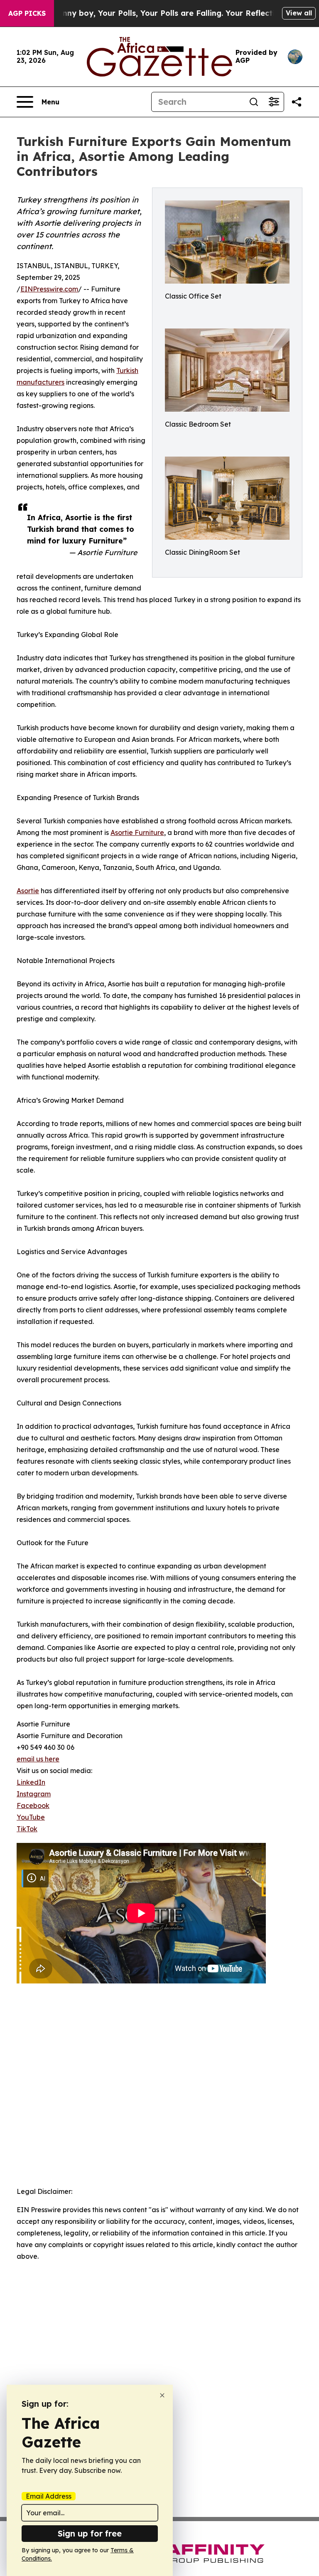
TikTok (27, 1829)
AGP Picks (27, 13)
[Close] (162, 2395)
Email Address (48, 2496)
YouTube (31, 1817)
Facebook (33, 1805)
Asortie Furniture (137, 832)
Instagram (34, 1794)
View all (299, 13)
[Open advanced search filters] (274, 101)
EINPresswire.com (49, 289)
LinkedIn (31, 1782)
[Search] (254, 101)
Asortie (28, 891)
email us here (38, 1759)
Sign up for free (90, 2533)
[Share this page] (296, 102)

+ + +

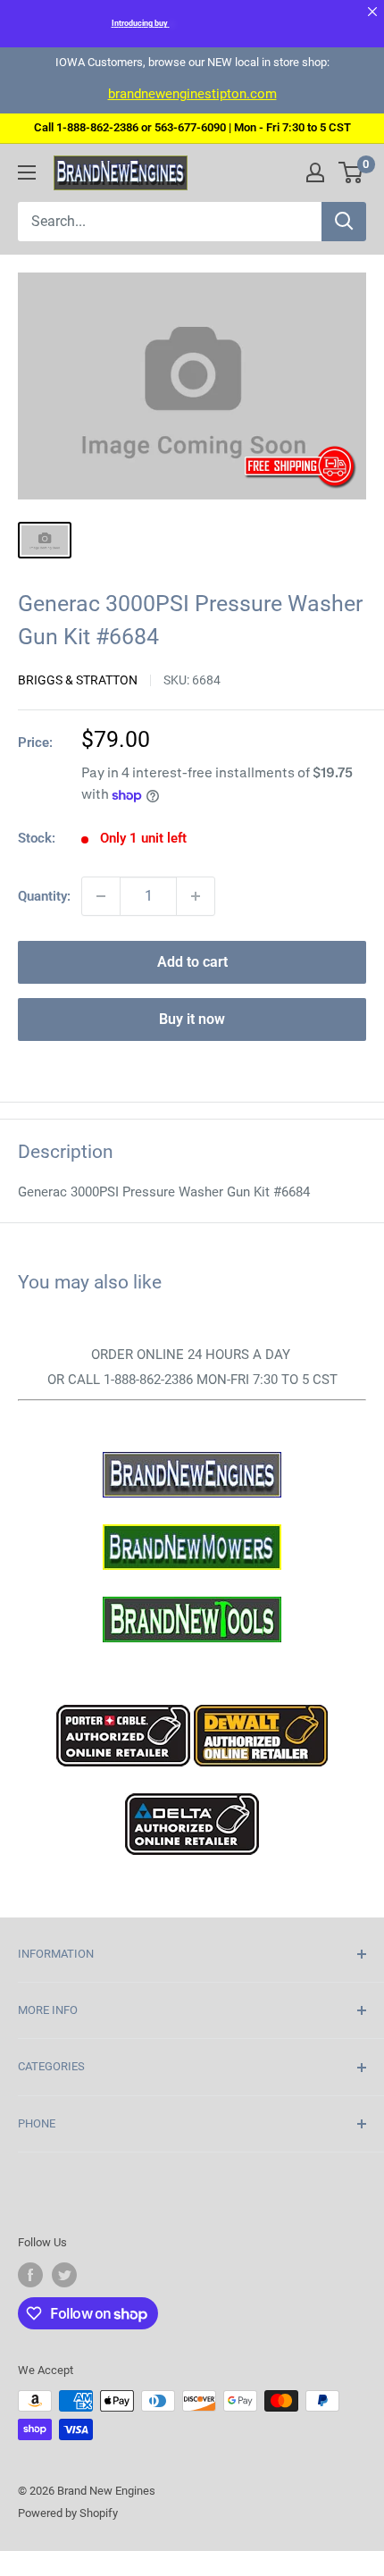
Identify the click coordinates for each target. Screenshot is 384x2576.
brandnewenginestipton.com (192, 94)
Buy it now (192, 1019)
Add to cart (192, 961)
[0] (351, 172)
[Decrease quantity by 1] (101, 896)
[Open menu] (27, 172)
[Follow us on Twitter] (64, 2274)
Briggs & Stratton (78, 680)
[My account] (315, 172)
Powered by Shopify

+ + +

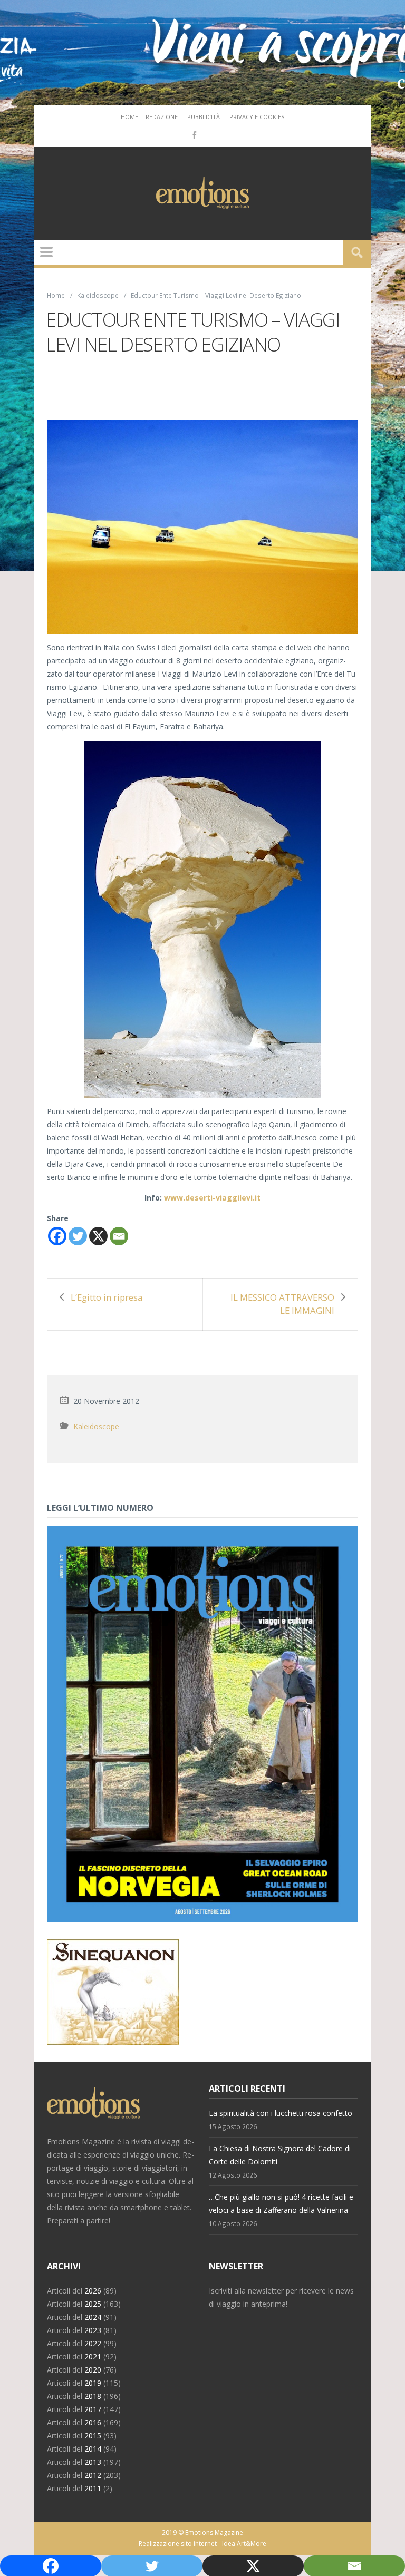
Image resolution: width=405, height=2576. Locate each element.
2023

+ + +

*Assignment*: Could you return exactly the lines above from the line with "View all (299, 13)" to the line with "[Share this page] (296, 102)", both included, and nothing else?

*Answer for the task*:
View all (299, 13)
[Open advanced search filters] (274, 101)
EINPresswire.com (49, 289)
LinkedIn (31, 1782)
[Search] (254, 101)
Asortie (28, 891)
email us here (38, 1759)
Sign up for free (90, 2533)
[Share this page] (296, 102)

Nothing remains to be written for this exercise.